MMD研究所は、同社がこれまで行ったマイナンバーカードとマイナポイントに関する調査や、中小個人店経営者からみるQRコード決済調査に基づく、マイナポイント施策の現状に関する分析結果を8月27日に発表した。

 調査によれば、調査時点で日本の人口の約3割が、顔写真付きのマイナンバーカードを所有していることが明らかになっている。

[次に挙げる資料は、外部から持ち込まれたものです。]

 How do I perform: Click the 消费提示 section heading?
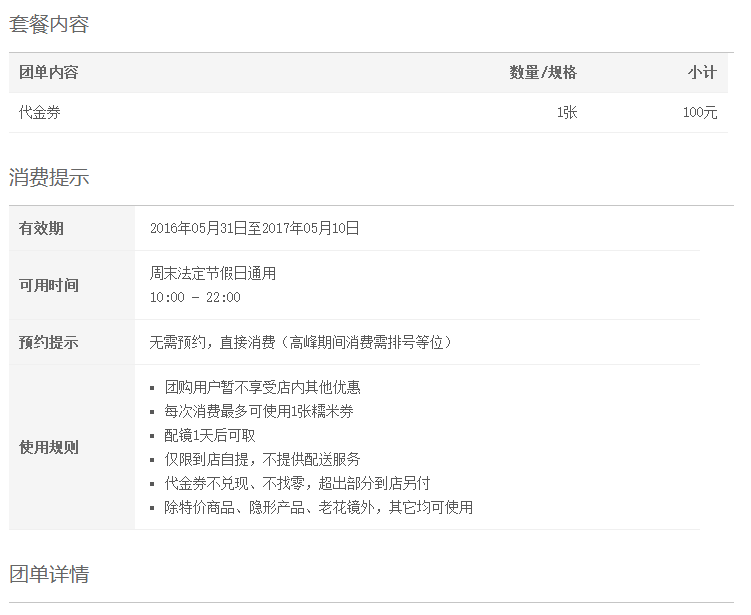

 マイナンバーカードを作った理由については、マイナンバーカードの所有者が「身分証明書として使えるから」、マイナンバーカードの申請者が「マイナポイントで買い物したいから」が最も多く、「所有者と申請者のカード作成理由に大きく違いがあること」「申請者の中でもマイナポイントでの買い物が高い傾向であること」から、7月の段階でマイナンバーカードの受取申請中と答えた人たちの多くが「マイナポイント事業」の影響で申請に動いていることが分かる。
 マイナンバーカードの申請時期は、マイナポイント事業の申し込みが始まった7月が最多だった。
 マイナポイントに設定した決済サービスについては、「PayPay」が最も多く、「楽天カード」が続いている。
 一方、PayPayを導入している個人店に、今後の継続意向を尋ねた質問では、手数料有料化に関わらず利用意向のある店舗が23.0%で、中・小規模の個人店で今後のキャッシュレス対応に消極的な姿勢がみられる。
 PayPay導入後の客数や客単価が変化したかを尋ねたところ、「客数が増えた」が12.2%、「客単価が増えた」が9.0%にとどまり、「変わらない・減った」という回答が約9割を占めた。